A budget is a pre-meditated assault on future cash flow. We look to the future and predict our upcoming cash flows and how we will spend them. It is an attempt to harness our limited and finite income and get it directed efficiently in directions that will achieve our financial goals. Doing a budget is something we do almost everyday, albeit usually on the fly and in shorter time frames. For example, when we get a gift card for Christmas, we might have allocated a certain portion to a few items or the whole lot to one specific item. Another example would have us look at our upcoming paycheck and decide in advance just how much is available for rent, food, car, to determine how much we will have left for other luxuries. Of course, a family budget can be looked at over a longer period of time, say a year or several years, and be used to guide spending and savings.


So Why Does a Budget Fail?


Over the years I have concluded there are several good reasons why a budget will fail and think that if these areas are addressed the chance of success rises significantly. By fail I simply mean that people capitulate, throw in the towel, and give up. Here are what I believe to be the top 5 reasons:


1.Trying To Change Spending Habits Unrealistically


Chances are if you ever owned a treadmill or been on the Atkins diet, you will understand this easily. It takes a very special person to completely change habits in mere minutes or days. It takes time to build up habits, good or bad. Too often people will make a budget and try to alter their lifestyles with it, much like buying that treadmill. A budget can alter your lifestyle but it should adjust your spending slowly and systematically.


2. Too Detailed and Lacks “Elasticity”


This one is simply the complex part. When we sit down and start to plan out our spending, we tend to frequently take the planning to extreme. For example, if we say that we spend only $100 on gas and we end up spending $120 it can lead to discouragement and ultimately quitting altogether. Another common example is when something unexpected occurs. We did not budget, say, for the car to have an accident, the furnace to conk out, or the roof to leak. The budget not only has to be generous in the amounts (pennies, nickels and dimes are not allowed on a Budget!), it must also have the flexibility to stretch and bend when needed in short periods.

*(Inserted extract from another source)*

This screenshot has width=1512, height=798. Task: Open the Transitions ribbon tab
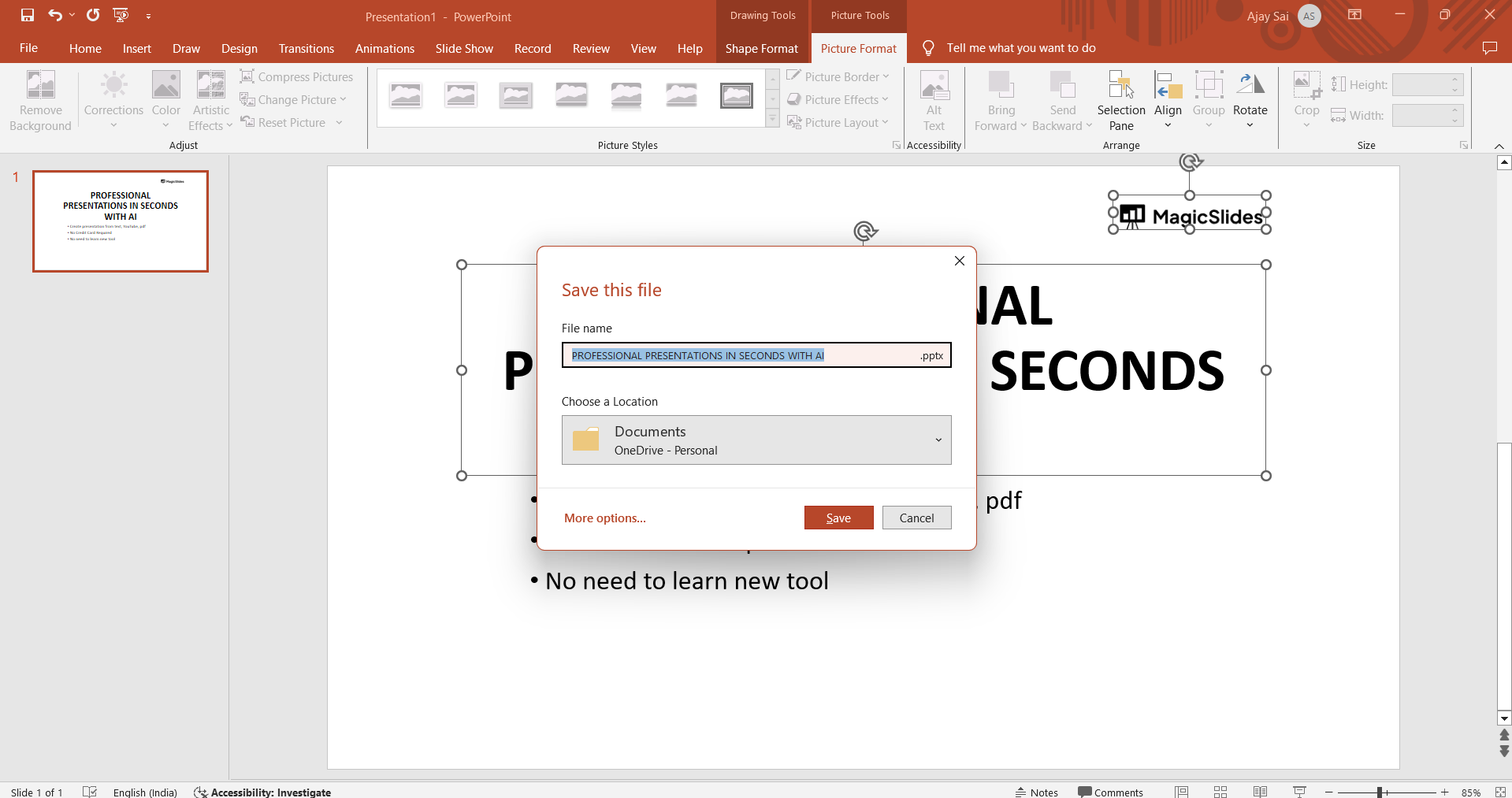point(306,48)
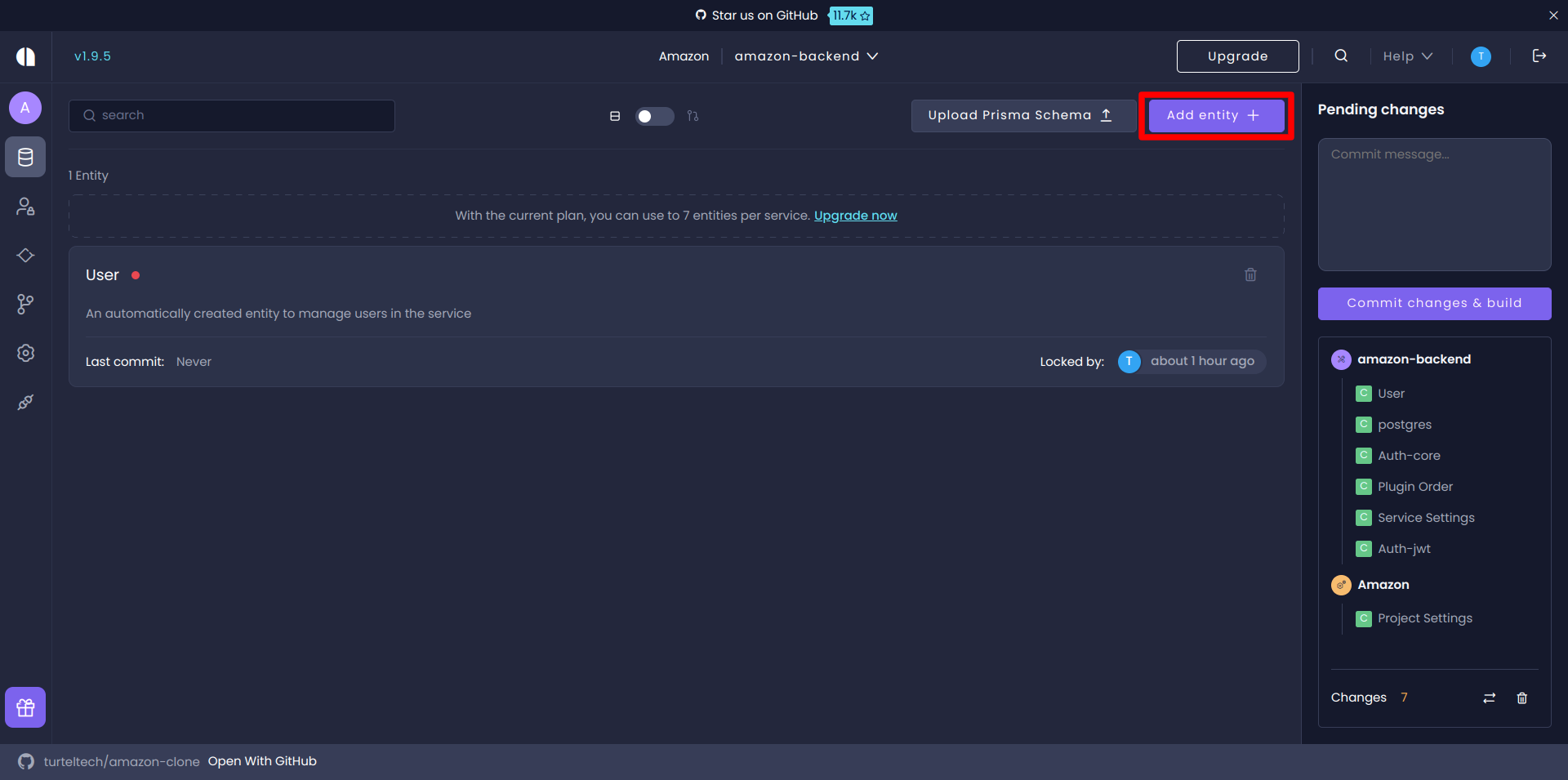Discard pending changes with trash icon
The width and height of the screenshot is (1568, 780).
[x=1521, y=698]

3. Lack Significant Partner’s Buy -in.


If you are married, living common-law, or just share significant economies with a roomie, they need to be involved in the budget planning and execution. Without their input and buy-in to the pre-meditated assault, it will fail as they are not even aware of the goals.


4. No Measure of Success


As emotional beings we like to see or feel that what we are doing is paying off. If a diet did not have a measure of weight loss, many people would fall off the band wagon in seconds. As a matter of fact, after the initial weight loss which tends to be easier is over, people get discouraged when the results are not happening as quickly. For a budget to really have long term staying power, the budget should have a solid and measurable sign of success. This is generally viewed as a decrease in debts or increase in savings.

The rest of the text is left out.